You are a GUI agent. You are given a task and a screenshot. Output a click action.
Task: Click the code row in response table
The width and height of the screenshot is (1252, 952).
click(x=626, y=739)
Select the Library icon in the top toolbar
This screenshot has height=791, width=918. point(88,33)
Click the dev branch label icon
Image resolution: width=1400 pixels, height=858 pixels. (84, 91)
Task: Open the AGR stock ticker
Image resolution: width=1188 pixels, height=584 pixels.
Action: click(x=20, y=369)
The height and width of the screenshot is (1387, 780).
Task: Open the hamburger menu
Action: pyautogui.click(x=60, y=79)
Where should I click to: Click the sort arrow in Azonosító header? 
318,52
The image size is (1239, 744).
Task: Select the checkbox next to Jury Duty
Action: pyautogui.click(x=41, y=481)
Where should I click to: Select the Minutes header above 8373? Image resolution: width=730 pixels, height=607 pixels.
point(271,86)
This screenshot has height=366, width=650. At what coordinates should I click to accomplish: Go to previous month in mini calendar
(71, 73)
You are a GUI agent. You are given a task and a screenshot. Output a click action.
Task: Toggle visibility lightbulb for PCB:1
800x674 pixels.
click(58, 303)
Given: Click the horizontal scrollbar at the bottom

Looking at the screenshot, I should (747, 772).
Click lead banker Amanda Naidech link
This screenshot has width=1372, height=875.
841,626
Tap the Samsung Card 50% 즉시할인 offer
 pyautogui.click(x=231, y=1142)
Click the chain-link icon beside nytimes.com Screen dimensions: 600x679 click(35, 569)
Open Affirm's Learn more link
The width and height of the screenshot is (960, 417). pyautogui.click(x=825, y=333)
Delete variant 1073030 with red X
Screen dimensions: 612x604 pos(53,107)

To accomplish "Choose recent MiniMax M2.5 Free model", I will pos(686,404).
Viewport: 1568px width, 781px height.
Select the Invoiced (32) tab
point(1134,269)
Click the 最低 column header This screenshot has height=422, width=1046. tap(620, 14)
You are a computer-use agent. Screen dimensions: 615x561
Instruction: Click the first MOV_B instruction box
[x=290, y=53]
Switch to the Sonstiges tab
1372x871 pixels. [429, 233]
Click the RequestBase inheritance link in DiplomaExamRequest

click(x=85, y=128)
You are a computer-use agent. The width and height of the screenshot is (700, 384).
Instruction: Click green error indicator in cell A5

____________________

• Short exercise: Can you output the data verbatim, starting at the beginning of the data and ending at the line containing "Action: pyautogui.click(x=41, y=481)"?

• Answer to this exercise:
You are a GUI agent. You are given a task and a screenshot. Output a click action.
Task: Click the code row in response table
The width and height of the screenshot is (1252, 952).
click(x=626, y=739)
Select the Library icon in the top toolbar
This screenshot has height=791, width=918. point(88,33)
Click the dev branch label icon
Image resolution: width=1400 pixels, height=858 pixels. (84, 91)
Task: Open the AGR stock ticker
Image resolution: width=1188 pixels, height=584 pixels.
Action: click(x=20, y=369)
The height and width of the screenshot is (1387, 780).
Task: Open the hamburger menu
Action: pyautogui.click(x=60, y=79)
Where should I click to: Click the sort arrow in Azonosító header? 
318,52
The image size is (1239, 744).
Task: Select the checkbox next to Jury Duty
Action: pyautogui.click(x=41, y=481)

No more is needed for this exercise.